*Text section:*
—————

* Graphic: World FX rates in 2020 http://tmsnrt.rs/2egbfVh
* S&P E-mini futures up 0.7%
* MSCI All Country World down 0.13%
By Ritvik Carvalho
LONDON, Feb 25 (Reuters) - Global stock markets stabilised on Tuesday after a wave of early selling petered out and Wall Street futures managed a solid bounce after the previous day's sharp selloff on fears about the spreading coronavirus.
European shares recorded their worst one-day loss since June 2016 on Monday as worries about the spread of the new virus far beyond China whacked global markets and risk sentiment.
But the pan-European STOXX 600 index rose 0.6% in early trade in London , with Italian shares, which tumbled 5.4% on Monday, also 0.6% higher. Italy is grappling with the worst outbreak of coronavirus in Europe.
"There is no question financial markets are coming round to the realisation that this particular crisis is likely to have a slightly longer shelf life than many thought was the case a couple of weeks ago," said Michael Hewson, chief markets analyst at CMC Markets in London.
"For now, there appears little prospect that financial markets look likely to settle down in the short term, which means investors will have to get used to an extended period of uncertainty and volatility."
MSCI's All Country World index, which tracks shares across 47 countries, was down 0.16%, paring some earlier losses when Asian markets were trading. The index suffered its biggest daily drop in two years on Monday.
Euro zone government debt markets stabilised, with Italian bonds on steadier ground after suffering their worst day in over two months.
Some dealers cited a Wall Street Journal report on a possible vaccine as helping sentiment, though human tests of the drug are not due until the end of April and results not until July or August.

—————

*Exercise A:* Copy the part of the market report that opens with the words containing "European shares recorded" and closes with "coronavirus in Europe.".
*Exercise B:* List each distinct percentage figure that appears in the market report.
*Exercise C:* Write the next part of the market report, picking up after its last sentence.

—————

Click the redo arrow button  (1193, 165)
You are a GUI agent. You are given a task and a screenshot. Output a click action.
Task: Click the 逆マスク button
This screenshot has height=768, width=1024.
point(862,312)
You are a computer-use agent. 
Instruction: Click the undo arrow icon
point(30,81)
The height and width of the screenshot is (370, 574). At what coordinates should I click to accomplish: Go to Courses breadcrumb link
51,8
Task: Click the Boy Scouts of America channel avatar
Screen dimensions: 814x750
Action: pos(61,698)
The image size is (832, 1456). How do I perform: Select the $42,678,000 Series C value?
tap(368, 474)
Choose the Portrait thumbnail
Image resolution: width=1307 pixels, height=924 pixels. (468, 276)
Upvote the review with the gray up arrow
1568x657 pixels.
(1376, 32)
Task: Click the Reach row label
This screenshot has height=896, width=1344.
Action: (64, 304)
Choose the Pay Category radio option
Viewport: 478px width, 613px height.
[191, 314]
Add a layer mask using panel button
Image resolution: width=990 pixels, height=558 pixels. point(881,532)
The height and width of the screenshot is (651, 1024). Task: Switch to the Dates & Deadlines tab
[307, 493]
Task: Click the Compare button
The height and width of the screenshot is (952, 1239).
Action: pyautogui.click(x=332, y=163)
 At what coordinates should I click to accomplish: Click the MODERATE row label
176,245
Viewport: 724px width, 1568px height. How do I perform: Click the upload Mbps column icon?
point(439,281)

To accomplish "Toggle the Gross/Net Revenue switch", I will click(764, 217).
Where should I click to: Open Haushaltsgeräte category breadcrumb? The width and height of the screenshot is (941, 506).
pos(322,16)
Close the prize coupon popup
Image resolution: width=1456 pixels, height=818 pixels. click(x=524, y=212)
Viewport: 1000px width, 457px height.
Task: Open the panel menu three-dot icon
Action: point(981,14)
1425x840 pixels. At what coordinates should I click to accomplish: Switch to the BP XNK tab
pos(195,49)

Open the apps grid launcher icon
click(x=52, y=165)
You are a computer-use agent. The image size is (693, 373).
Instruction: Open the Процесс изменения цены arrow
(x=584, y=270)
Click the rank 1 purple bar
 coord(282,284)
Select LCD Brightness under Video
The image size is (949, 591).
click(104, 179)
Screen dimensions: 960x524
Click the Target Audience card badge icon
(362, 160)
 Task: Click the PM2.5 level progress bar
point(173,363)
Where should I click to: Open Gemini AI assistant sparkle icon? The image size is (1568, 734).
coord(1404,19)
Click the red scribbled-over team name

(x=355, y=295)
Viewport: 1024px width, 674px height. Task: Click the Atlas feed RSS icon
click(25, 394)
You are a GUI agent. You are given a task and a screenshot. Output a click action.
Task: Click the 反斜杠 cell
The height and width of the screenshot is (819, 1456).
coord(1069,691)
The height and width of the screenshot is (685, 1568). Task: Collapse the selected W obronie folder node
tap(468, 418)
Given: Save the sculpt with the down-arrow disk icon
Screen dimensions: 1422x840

—————

*Exercise result A:*
European shares recorded their worst one-day loss since June 2016 on Monday as worries about the spread of the new virus far beyond China whacked global markets and risk sentiment.
But the pan-European STOXX 600 index rose 0.6% in early trade in London , with Italian shares, which tumbled 5.4% on Monday, also 0.6% higher. Italy is grappling with the worst outbreak of coronavirus in Europe.

*Exercise result B:* 0.7%, 0.13%, 0.6%, 5.4%, 0.16%

*Exercise result C:*
Whatever the cause, E-Mini futures for the S&P 500 bounced 0.7% to pare some of the steep 3.35% loss the cash index suffered overnight.
The VIX volatility index, also known as Wall Street's "fear gauge", fell 2.2 points to 22.8, away from highs not seen since January 2019 that it hit on Monday.
In Asia earlier, South Korea's hard-hit market eked out a 0.6% rise and helped MSCI's broadest index of Asia-Pacific shares outside Japan fight back to flat.
Japan's Nikkei was down 3.4%, catching up with the global sell-off after having been shut on Monday, while Shanghai blue chips eased 1.6%.
European and U.S. stocks have suffered their biggest loses since mid-2016 amid fears the coronavirus may be morphing into a pandemic that could cripple global supply chains and wreak far greater economic damage than first thought.
The risks are such that bond markets are starting to bet central banks will have to ride to the rescue with new stimulus.
Futures for the Federal Reserve funds rate have surged in the last few days to price in a 50-50 chance of a quarter-point rate cut as early as April. In all, they imply more than 50 basis points of reductions by year end.
Central banks across Asia have already been easing policy, while governments have promised large injections of fiscal stimulus, something western countries might also have to consider.
Data showing sales of smartphones in China tumbled by more than a third in January, underlining the potential economic impact of the virus, helped knock Apple Inc shares 3.5% lower on Monday.
BONDS BET ON RATE CUTS
The coronavirus death toll climbed to seven in Italy on Monday and several Middle East countries were dealing with their first infections, feeding worries about a pandemic.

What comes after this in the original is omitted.